Contava, sommava, sottraeva, pagava. Prezzi fissi. Servizio rapido. Una vecchia e affidabile ditta con anche un certo distacco negli affari. L’uso alternato delle lingue straniere era l’unica confidenza che si permetteva, segnalando che si rivolgeva a parenti spirituali, facendo prendere atto a noi – e forse anche a se stesso – chi fosse stato un tempo.

Una volta rientravo lentamente a casa, all’alba incipiente. Lo incontrai in una strada deserta di Buda.

– Twenty-two.

Ormai chiedeva solo ventidue centesimi. Probabilmente tenendo conto di un buon tenore di vita aveva abbassato la tassa dei sudditi. Erano quelli tempi meravigliosi. Gli chiesi cortesemente di spiegarmi quale politica finanziaria seguisse attualmente, ma anche quella volta non si mostrò desideroso di spiegare più dettagliatamente. Alla fine, d’improvviso gli chiesi:

– Lei è uno scrittore?

Mi fissò senza parlare. Poi con voce roca, dal profondo della gola, che fino a ora aveva mormorato solo numeri, le corde vocali arrugginite per l’alcol e per il fumo di sigaretta.

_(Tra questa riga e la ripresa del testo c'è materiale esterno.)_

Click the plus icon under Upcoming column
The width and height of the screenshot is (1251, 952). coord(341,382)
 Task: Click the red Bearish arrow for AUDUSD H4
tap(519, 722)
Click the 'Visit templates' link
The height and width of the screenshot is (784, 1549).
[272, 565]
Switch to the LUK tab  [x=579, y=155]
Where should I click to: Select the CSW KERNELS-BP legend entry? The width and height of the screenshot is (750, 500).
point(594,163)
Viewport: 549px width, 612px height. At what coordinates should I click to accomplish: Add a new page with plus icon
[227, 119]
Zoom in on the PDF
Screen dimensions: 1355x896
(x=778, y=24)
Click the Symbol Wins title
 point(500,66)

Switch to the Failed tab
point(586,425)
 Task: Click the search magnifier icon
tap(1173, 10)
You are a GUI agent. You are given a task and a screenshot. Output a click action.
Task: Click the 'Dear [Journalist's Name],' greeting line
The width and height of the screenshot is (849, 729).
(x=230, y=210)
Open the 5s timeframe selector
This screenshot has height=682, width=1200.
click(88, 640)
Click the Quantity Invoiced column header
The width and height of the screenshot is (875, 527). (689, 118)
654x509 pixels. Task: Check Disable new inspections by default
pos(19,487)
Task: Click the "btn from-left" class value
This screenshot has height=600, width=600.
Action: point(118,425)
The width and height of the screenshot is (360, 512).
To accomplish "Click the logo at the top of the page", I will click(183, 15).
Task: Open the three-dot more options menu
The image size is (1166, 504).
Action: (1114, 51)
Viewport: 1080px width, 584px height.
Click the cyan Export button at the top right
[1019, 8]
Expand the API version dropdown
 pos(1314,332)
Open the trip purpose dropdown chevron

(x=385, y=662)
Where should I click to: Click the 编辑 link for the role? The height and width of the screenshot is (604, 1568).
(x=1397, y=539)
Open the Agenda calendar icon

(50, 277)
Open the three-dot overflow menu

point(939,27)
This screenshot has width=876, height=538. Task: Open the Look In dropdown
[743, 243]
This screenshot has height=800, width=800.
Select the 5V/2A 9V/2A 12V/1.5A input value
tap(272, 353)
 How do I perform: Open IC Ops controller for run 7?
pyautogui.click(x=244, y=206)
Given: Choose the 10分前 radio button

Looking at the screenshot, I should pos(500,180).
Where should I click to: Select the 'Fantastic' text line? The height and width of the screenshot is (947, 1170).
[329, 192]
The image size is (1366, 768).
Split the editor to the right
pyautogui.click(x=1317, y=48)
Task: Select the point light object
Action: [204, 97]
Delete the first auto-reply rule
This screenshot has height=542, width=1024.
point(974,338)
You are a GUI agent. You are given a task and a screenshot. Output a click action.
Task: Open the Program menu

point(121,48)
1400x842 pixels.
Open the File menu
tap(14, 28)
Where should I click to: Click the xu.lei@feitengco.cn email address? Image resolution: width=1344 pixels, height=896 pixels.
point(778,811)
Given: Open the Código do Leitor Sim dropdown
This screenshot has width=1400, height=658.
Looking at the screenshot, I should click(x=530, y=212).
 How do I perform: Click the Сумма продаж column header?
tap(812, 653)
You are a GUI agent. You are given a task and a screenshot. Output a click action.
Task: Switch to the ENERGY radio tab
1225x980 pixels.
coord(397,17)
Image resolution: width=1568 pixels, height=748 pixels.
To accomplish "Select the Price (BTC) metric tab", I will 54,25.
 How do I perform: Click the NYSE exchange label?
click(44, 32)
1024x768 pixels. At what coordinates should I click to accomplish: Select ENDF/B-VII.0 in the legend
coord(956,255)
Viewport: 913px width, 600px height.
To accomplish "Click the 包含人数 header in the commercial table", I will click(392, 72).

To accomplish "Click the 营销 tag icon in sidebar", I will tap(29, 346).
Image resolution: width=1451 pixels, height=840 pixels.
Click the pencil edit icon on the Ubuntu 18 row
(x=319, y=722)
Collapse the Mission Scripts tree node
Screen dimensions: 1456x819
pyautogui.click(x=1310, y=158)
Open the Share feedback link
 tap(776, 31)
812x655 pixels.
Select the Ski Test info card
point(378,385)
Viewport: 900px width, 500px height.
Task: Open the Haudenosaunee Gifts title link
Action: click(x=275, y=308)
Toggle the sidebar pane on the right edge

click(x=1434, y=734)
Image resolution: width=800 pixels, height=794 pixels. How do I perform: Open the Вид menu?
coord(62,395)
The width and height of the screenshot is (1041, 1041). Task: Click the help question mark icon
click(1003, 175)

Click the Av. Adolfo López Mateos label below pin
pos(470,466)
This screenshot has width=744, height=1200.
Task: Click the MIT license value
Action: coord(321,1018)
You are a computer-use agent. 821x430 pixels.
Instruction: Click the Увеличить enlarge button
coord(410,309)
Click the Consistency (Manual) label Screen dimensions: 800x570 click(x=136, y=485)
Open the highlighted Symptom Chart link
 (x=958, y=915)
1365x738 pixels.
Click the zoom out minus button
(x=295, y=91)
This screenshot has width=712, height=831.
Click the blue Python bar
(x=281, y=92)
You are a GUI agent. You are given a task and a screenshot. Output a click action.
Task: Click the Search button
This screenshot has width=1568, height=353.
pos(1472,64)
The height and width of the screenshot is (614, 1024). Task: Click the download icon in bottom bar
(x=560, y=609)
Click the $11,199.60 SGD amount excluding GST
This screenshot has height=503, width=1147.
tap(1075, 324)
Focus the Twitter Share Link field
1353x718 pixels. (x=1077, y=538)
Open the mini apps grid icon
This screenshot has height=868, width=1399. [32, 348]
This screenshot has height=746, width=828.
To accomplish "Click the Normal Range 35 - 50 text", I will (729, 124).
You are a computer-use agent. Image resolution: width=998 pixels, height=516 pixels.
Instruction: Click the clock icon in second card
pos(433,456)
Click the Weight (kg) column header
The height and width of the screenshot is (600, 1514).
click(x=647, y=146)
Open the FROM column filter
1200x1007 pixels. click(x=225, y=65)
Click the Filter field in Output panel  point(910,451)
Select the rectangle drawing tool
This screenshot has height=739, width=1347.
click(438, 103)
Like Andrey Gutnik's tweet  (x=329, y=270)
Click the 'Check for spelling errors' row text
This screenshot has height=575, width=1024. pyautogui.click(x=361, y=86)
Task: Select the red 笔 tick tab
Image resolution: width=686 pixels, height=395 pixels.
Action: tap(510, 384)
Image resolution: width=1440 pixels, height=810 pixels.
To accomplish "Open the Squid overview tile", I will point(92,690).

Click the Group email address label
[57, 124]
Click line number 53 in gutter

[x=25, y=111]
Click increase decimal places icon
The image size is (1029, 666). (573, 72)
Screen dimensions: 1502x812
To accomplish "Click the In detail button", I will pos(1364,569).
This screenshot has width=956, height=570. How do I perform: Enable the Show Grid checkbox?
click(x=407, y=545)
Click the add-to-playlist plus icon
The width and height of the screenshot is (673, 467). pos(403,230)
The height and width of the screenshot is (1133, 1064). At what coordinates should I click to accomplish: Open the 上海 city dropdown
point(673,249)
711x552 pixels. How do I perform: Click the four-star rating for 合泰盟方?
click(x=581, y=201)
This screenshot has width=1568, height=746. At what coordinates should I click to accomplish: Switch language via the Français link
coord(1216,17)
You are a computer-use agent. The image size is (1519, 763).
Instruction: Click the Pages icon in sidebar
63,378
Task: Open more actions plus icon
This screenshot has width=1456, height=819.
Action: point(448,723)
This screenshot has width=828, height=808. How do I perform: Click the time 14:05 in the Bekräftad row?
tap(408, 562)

– Sì, lo sono – disse, e dopo aver riflettuto aggiunse: – lo sono stato.

Per un po’ ho messo da parte le sue spettanze, ma ormai sono anni che non si fa più vivo. Quale anno di guerra, quale mese di rivoluzione, quale spagnola lo ha fatto fuori? Se non vive, ha vinto. Non terrebbe il ritmo. Infatti, oggi nemmeno i nababbi sono così cavalieri. Certo, questo mondo non fa per lui.

3 dicembre 1922



Il pranzo

A mezzogiorno, all’uscita del traforo a Buda un uomo pranza.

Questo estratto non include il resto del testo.